Келли не заметила, когда Блейк застегнул пуговицы. Слабая волна разочарования прокатилась по ней.
– Келли, я уже сказал, что сожалею о своих словах. – Он оперся о стол Коннора. – Вы их не заслужили.
– Заслужила, – возразила она и проигнорировала удивление на его лице. – Заслужила, решившись подпустить кого-то к себе достаточно близко.
Блейк сделал шаг в ее сторону.
– Нет, остановитесь. – Она подняла руку в предупреждающем жесте. – Мы уже позволили себе зайти слишком далеко. – Она вздохнула. То, что она собиралась сказать, заранее причиняло ей боль: – Блейк, ваша бывшая жена явно обидела вас. Из-за этого вы никогда не подпустите меня близко к себе. Поэтому для нас обоих, я думаю, будет лучше притвориться, что этого никогда не было.

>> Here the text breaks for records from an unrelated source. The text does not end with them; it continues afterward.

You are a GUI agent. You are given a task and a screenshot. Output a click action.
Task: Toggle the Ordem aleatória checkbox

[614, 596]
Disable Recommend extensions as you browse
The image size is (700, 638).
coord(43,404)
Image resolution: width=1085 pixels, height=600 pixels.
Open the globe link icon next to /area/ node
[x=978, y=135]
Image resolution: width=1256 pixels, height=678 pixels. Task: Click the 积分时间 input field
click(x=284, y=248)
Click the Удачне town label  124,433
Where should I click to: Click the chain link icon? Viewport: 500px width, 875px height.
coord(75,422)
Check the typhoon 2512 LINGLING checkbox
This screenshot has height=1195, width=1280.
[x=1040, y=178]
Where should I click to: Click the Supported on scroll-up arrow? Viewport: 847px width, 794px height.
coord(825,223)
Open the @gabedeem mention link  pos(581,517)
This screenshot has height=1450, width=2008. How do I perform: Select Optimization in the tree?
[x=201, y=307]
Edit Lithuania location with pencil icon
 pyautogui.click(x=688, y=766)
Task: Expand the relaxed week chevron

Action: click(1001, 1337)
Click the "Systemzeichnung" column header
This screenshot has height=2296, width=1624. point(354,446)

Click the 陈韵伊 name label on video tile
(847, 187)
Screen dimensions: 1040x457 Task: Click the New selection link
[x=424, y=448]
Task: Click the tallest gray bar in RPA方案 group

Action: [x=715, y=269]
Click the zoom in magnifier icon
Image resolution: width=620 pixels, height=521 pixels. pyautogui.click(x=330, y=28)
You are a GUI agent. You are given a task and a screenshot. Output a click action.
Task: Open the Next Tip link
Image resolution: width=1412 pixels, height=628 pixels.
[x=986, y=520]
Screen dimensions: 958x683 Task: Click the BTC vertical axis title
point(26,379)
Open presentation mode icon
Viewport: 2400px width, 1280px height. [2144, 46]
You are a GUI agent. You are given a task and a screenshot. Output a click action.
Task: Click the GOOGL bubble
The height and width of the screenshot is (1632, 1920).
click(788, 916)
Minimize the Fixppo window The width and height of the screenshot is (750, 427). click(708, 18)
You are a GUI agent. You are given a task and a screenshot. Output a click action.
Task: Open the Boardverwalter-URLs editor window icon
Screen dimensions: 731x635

– Поцелуя? – спросил он, засунув руки в карманы.
– Всего. Всего, что произошла между нами и что не должно было произойти между боссом и наемным работником.
Блейк ничего не сказал в ответ, и Келли восприняла это как согласие.
Поэтому для нас обоих, я думаю, будет лучше притвориться, что этого никогда не было.
Блейк лил холодную воду на свое разгоряченное и утомленное тело. Он знал, что горячая вода лучше успокаивает натруженные мышцы, зато холодная вода приглушала сердечную боль.
Поэтому для нас обоих, я думаю, будет лучше притвориться, что этого никогда не было.
Но ни горячая, ни холодная вода не могли смыть воспоминания о предыдущем вечере. Воспоминания о его поведении, столь не свойственном его натуре.
Да он просто потерял над собой контроль.
Блейк проворочался с боку на бок всю ночь. Несмотря на невероятно длинный и насыщенный день, он хоть и устал, но так и не смог заснуть.
Поэтому для нас обоих, я думаю, будет лучше притвориться, что этого никогда не было.
Если бы он мог! Если бы он мог притвориться, что он не провел весь день, наблюдая за ее работой. Если бы он мог не поддаться импульсу и не пригласить ее на свой катер…
Но он не мог, потому что… не хотел.
Когда Келли начала расспрашивать его о матери, Блейк понял, что разговор не будет легким для него. Он никому не говорил о ней, даже Джулии, – и все же рассказал женщине, которую едва знал. Ему не потребовалось много времени, чтобы понять, что в ее обществе он чувствует себя комфортно. Но этот же факт стал причиной его решения поддерживать с Келли сугубо профессиональные отношения.
Блейк опасался, что она прочно поселится в его сердце. А для него это означает новую боль. Если же окажется, что и она неравнодушна к нему, то он может причинить боль и ей.
Одеваясь, Блейк впервые за многие годы думал о своей матери.
Он вспомнил, как она укладывала чемоданы в машину, а затем опустилась на колени перед ним и сказала: «Прости, Блейк. Надеюсь, когда-нибудь ты поймешь, что я не могу больше так жить».
Она поцеловала его в лоб и уехала, а он стоял и смотрел, как машина исчезает вдалеке.
Блейк не мог припомнить, когда чувствовал себя более беспомощным, вернее, убитым горем, чем в тот момент. Ему было одиннадцать лет, и мать бросила его. Тогда, давно, едва повзрослев, он поклялся, что больше никогда не допустит того, чтобы испытать еще хоть раз подобные чувства. А еще он пообещал себе, что если когда-либо станет отцом, то никогда не позволит своему ребенку испытать то, что довелось ему. Он сделает все, чтобы у его ребенка была семья, которой у него самого, по сути, никогда и не было.